La représentation du futur que donne le cinéaste n’est pas étrangère à cette réussite. Le scénario exploite habilement ce qui est désormais un lieu commun du cinéma de science-fiction : l’extension et l’approfondissement de la surveillance généralisée. Au cours de son voyage, Kitai est ainsi doté d’une combinaison qui détecte toute présence malveillante aux alentours, mais permet surtout à son père de voir tout ce qu’il voit et de surveiller aussi bien son rythme cardiaque que le taux d’oxygénation de son sang. Cette technologie saura figurer, au début du récit, l’emprise autoritaire du père sur son fils, puis son relâchement : alors que son outil de communication se trouve brisé, Kitai continue de suivre les conseils que son père lui donne à distance, sans pourtant les entendre.

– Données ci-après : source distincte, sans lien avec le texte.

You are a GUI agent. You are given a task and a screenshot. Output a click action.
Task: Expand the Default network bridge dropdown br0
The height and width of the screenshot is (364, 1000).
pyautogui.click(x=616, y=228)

Ce qui joue surtout, cependant, est le fait que Shyamalan prenne au sérieux le personnage de l’adolescent et s’accorde le temps nécessaire pour le faire exister. Les nombreux flashbacks qui reviennent sur la disparition de sa sœur, loin d’être limités à une fonction informative, nous mettent dans le bain émotionnel dans lequel évolue Kitai. Le refus de noyer le personnage dans la bande image est constant et s’exprime autant par un rythme de montage modéré et par un suivi relativement réaliste de son parcours, jour après jour. Cette attention est permise par le choix d’éliminer tous les personnages secondaires dès le crash. Pas de digressions ni de ruptures de ton intempestives : les variations émotionnelles que le film nous fait vivre, de la peur au soulagement, de la rage au désespoir, collent de très près à celles de son personnage principal.
L’une des intentions qui animent Kitai est celle de parvenir à dominer sa peur, art dans lequel son père est passé maître et unique façon d’échapper à des monstres qui la détectent. Si le récit de Shyamalan fonctionne, c’est donc aussi parce qu’il a su donner à cette peur un corps : celui des Ursa, sortes de croisements entre Alien et un dinosaure, dont l’apparition dans le présent du récit est véritablement terrifiante. Jamais le cinéaste ne tempère la peur qu’il instille par l’humour. La seule incursion de celui-ci dans l’ensemble du film se trouve en son terme : dans un geste exemplaire du respect témoigné aux êtres qu’il imagine, Shyamalan ne permet pas au rire d’exister pour le spectateur avant que cela ne soit possible pour ses personnages également.